In the contrary to the 'Regatta' system where we have two dedicated I/O nodes and all compute nodes as clients participating in the same file system, we employ a different strategy with the Linux clusters. Here, in principle, all compute nodes are both clients and servers for a GPFS file system. In one Blade Center Cluster, e.g., each compute node contributes a 40 GByte partition of its internal hard drive to the GPFS mounted on /gpfs4. Without mirroring data and meta data we would create a single point of failure. Just rebooting one machine would require a shutdown of the whole file system. By mirroring we are able to reboot up to n/2-1 nodes of a n-nodes cluster without loosing a single Bit or disturbing the file system usage (except performance). Problems occur, if nodes of different failure groups become unavailable. GPFS has the advantage over other parallel file systems such as PVFS that it is able to recover by itself to a certain degree. But if mount points become unavailable, e.g., due to hanging jobs, even GPFS is unable to remount and most often only a reboot helps. Luckily, such situations are in general rare.

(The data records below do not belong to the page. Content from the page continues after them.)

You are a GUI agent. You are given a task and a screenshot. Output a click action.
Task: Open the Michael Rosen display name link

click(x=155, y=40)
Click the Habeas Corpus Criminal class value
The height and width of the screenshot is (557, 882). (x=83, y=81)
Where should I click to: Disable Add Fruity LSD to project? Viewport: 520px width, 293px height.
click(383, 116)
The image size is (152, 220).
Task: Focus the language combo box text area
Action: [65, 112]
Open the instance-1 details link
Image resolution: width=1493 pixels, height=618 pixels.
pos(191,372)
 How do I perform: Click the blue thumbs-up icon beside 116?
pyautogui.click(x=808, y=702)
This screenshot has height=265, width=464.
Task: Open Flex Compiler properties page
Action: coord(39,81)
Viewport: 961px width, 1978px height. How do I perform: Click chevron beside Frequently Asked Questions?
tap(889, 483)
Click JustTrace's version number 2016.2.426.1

In our test configuration we achieve a sustained transfer speed up to more than 100 MBytes/s for a single host I/O. This is almost at the edge of the networks bandwidth. Read/write speed can even be faster, if the data are processed in parallel. This requires to make use of special POSIX compliant I/O libraries. MPI-IO which is going to be able to make use of GPFS' parallel I/O in the near future, and already works with AIX, is another solution. More about this will be available from July on under www.rzg.mpg.de/docs/linux.

Naturally, GPFS needs bandwidth, and, at the moment, it has to compete with communication intensive jobs for that bandwidth. We are aware of this bottleneck and will provide a dedicated network for GPFS on the Blade Centers.